WORK ITEM: Every record that follows must be set down word for word.

DATA SHOWN:
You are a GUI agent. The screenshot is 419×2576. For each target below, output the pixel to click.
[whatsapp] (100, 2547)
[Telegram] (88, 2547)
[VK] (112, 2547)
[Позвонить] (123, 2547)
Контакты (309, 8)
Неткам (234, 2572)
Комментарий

SOLUTION FOR THIS EXERCISE:
You are a GUI agent. The screenshot is 419×2576. For each target below, output the pixel to click.
[whatsapp] (100, 2547)
[Telegram] (88, 2547)
[VK] (112, 2547)
[Позвонить] (123, 2547)
Контакты (309, 8)
Неткам (234, 2572)
Комментарий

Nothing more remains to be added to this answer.